The Tigers bent but didn’t break in the first half, limiting Alabama to a 13-10 halftime lead. But LSU’s defensive breakdowns started when its offense stalled.
Sophomore quarterback Brandon Harris opened the second half with an interception, granting the Tide field position at the Tigers’ 28-yard line. Henry made LSU pay with a 1-yard touchdown run before the Tigers punted on their next four drives, two of which were three-and-outs.
“You don’t keep the ball, possess it, move it down the field and allow your defense to rest,” Miles said. “It’s three-and-out, so they go right back out and have to stop that big back again.”
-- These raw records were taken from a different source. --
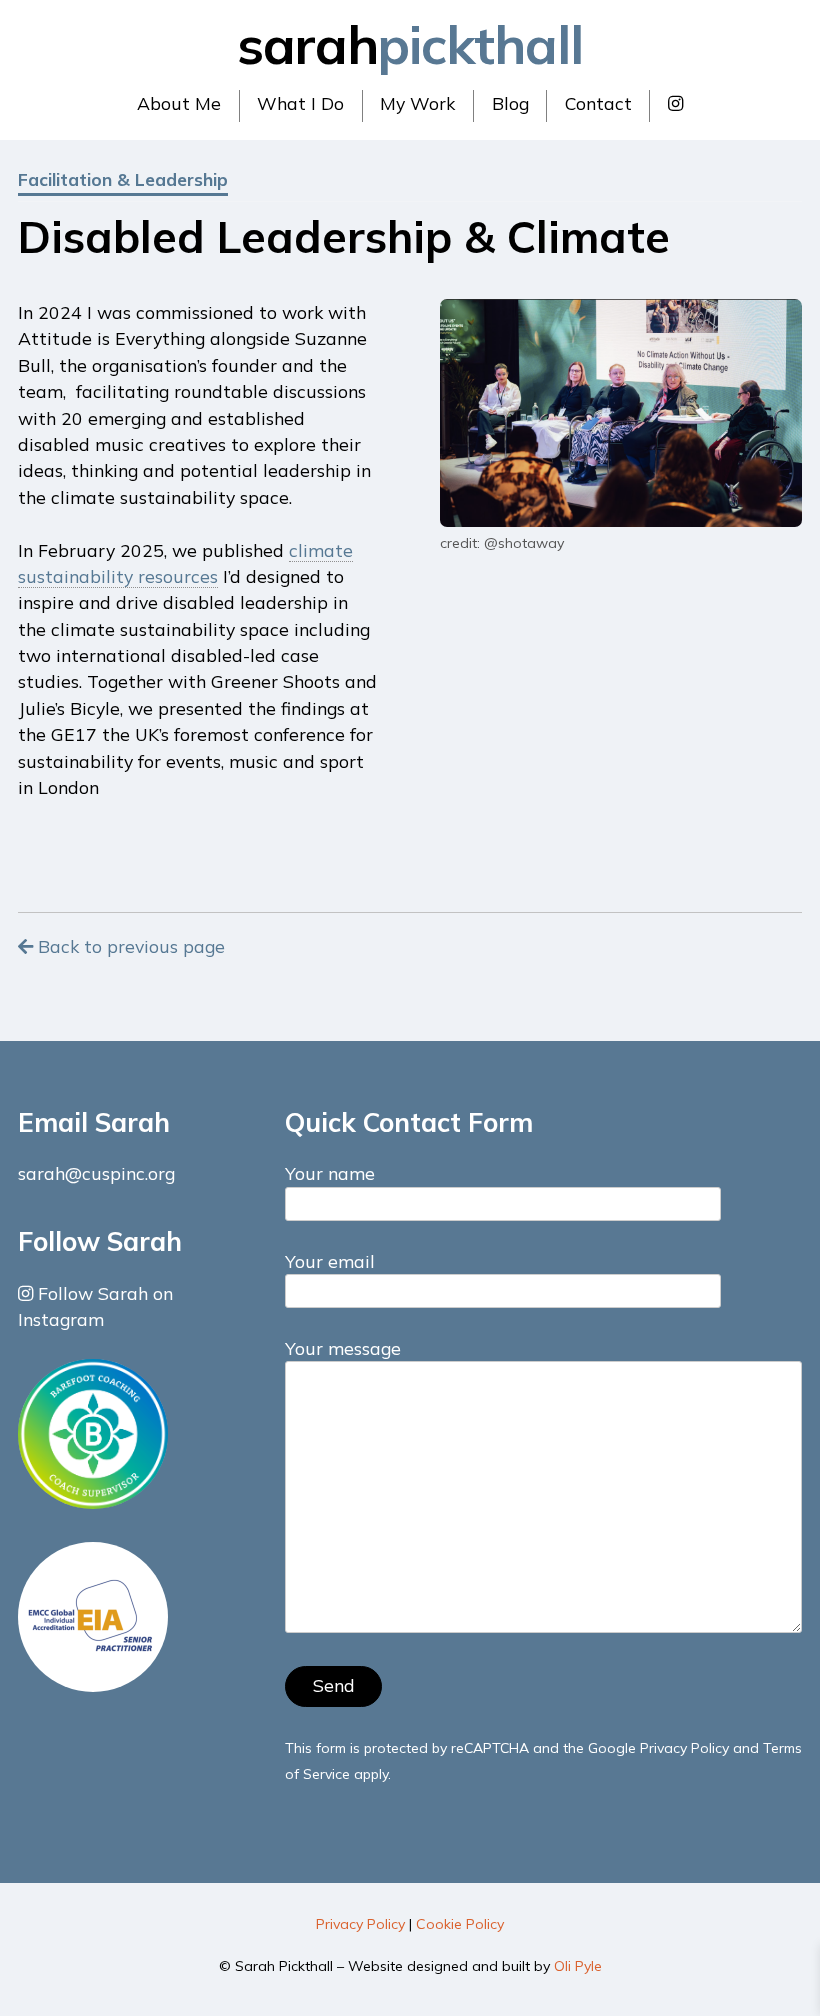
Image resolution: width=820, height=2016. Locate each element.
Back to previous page (129, 946)
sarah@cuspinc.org (96, 1173)
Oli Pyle (578, 1966)
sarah (410, 44)
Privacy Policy (684, 1748)
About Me (179, 103)
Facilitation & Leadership (123, 179)
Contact (598, 103)
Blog (510, 103)
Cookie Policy (460, 1924)
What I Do (300, 103)
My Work (417, 103)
Senior right tackle Vadal Alexander placed the disparity in time of possession “on our shoulders as an offense.”
LSU’s offensive line failed to open holes all night as the Tide defense swarmed to sophomore running back Leonard Fournette, who averaged only 1.6 yards per carry.
“Too many three-and-outs. Too many quick drives,” Alexander said. “We can’t expect our defense to get a three-and-out every drive. If we get three-and-outs and force them on the field every two minutes, that’s not how we’re going to win as a team.”
Being on the field for so long hurt the defense, sophomore safety Jamal Adams said, though he didn’t blame the offense for failing to sustain drives. He claimed the defense lost focus instead of getting worn down.
LSU’s longest drive of the night lasted six plays. Alabama reeled off seven drives of six plays or more and melted the final nine minutes off the clock with a run-heavy, 13-play series.
Miles did not specify sophomore fullback JD Moore’s condition after he left the game and did not return, though the coach said he’s “operating with a brace.”
Moore stayed on the turf clutching his left knee following a play in the second quarter. That’s the same knee that kept him sidelined since suffering the original injury against South Carolina on Oct. 10. He left the field under his power and without a limp.
“I didn’t think there was any reason to have him coming back,” Miles said.
The Tigers’ home game against Arkansas will kick off on ESPN at 6:15 p.m. Saturday. CBS at 2:30 p.m. will air Alabama-Mississippi State, a game in which LSU has a vested interest. The Tigers need the Tide to lose to have a shot at reaching the SEC title game. ... The LSU-Alabama game drew a 6.3 overnight rating, the second-highest of the year behind the Ohio State-Virginia Tech game (6.6) on Monday night of opening weekend.